Lo sguardo delle donne sul mondo, forte, innovativo e attuale, che interpreta i conflitti generazionali, religiosi e politici; il rapporto tra madri e figlie, tra donne e lavoro, tra soprusi e violenza di genere: sono questi i temi al centro della XVI edizione de “Le giornate del cinema quebecchese/Journées du cinéma québécois en Italie”, la rassegna dedicata al nuovo cinema canadese del Québec - quest’anno dal titolo Impetus e dedicato alla regia al femminile - che si terranno il 21 e 22 marzo presso Institut français Firenze (piazza Ognissanti, ingresso libero).

“Questa edizione – ha spiegato il regista canadese Joe Balass, curatore della rassegna - valorizza lo sguardo al femminile. Sono le donne, spesso registe esordienti, a ricostruire le paure, a immaginare gli amori, a intuire le follie. In questo cinema che arriva dal Québec, le voci come sempre sono sussurrate, in una rapsodia di emozioni e di contraddizioni. Alla ricerca della felicità, tra il tempo perduto e quello immaginato, racconti di emancipazione, di sessualità, di solidarietà”.

In programma, al festival dedicato al cinema dal Québec, una selezione di film di registe donne, con tre lungometraggi e quattro corti in anteprima che vanno a toccare i temi della libertà sessuale, dell'impatto delle nuove tecnologie nella vita quotidiana, delle relazioni di una generazione, quella dei millennials, tra crisi esistenziali e rivoluzioni digitali, fino ai complicati rapporti tra madri e figlie. Si tratta di un affresco contemporaneo, sperimentale e indipendente del Québec di oggi, che segue il filo rosso del titolo della rassegna “Impetus”, parola declinata quest'anno tutta al femminile.

Inaugurazione e programma

Sarà la regista Jennifer Alleyn e l’attrice Pascale Bussières a inaugurare il festival a Firenze con la proiezione di Impetus - il film da cui prende spunto il titolo dell’edizione 2019 - e che tra documentario e fiction, descrive e narra i sentimenti della regista stessa dopo una forte delusione d'amore e riflette sull’origine del movimento e dell’impeto creativo (selezionato al Torino Film Festival del 2018).

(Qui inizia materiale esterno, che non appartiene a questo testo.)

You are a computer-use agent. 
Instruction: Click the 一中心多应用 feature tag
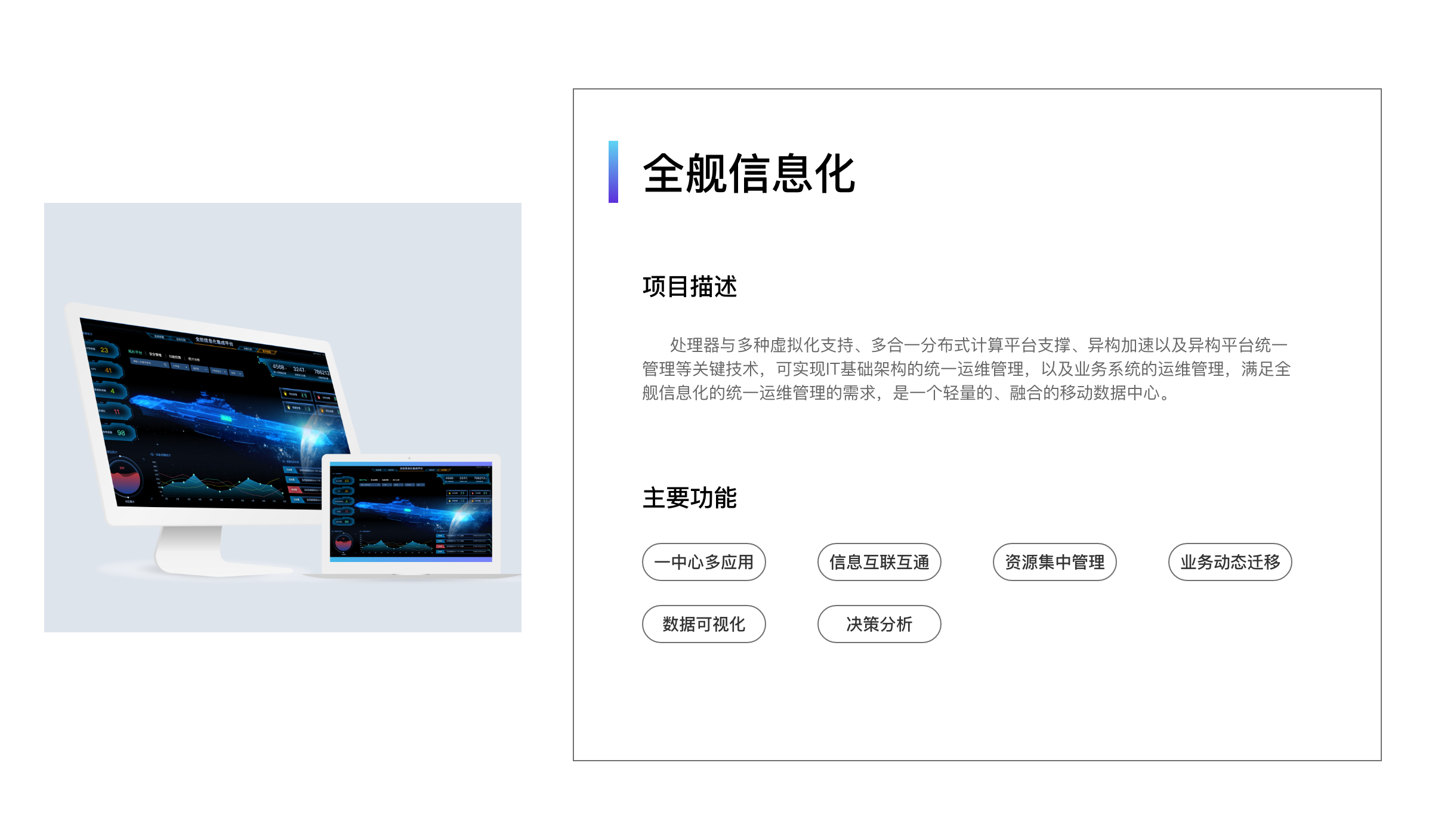point(703,562)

Tra i lungometraggi in programma Claire l’hiver, di Sophie Bédard Marcotte (22/03) su una storia di una crisi, che affonda le sue radici nel disagio del contemporaneo, nella trasformazione tecnologica e digitale della comunicazione e delle relazioni sentimentali e Sashinka, di Kristina Wagenbauer (22/03), sulla storia di Sasha, una giovane musicista russa, che si vede improvvisamente piombare in casa la madre, alla vigilia del suo primo concerto da professionista.

Tra i cortometraggi in programma e selezionati per la 16/ma edizione ci sono anche Fauve, di Jérémy Comte, candidato agli Oscar 2019, nella sezione Miglior Cortometraggio. Il film, ambientato in una miniera a cielo aperto, racconta di due giovani che si lanciano in un gioco di potere malsano, il cui unico testimone è la natura. E poi Macrocosmic, di Craig Commanda; Pile ou Face, di Fernand-Philippe; Nouvel, an di Marie-Ève Juste.

La rassegna è organizzata in collaborazione con il Conseil des arts et des lettres du Québec, la Société de développement des entreprises culturelles du Québec, la Delegazione del Québec a Roma, l’Ambasciata del Canada in Italia, il Conseil des arts du Canada, l’Institut français Milano e l’Institut français Firenze.

Tutti i film sono in lingua originale con sottotitoli in italiano.
Ingresso gratuito fino ad esaurimento dei posti disponibili.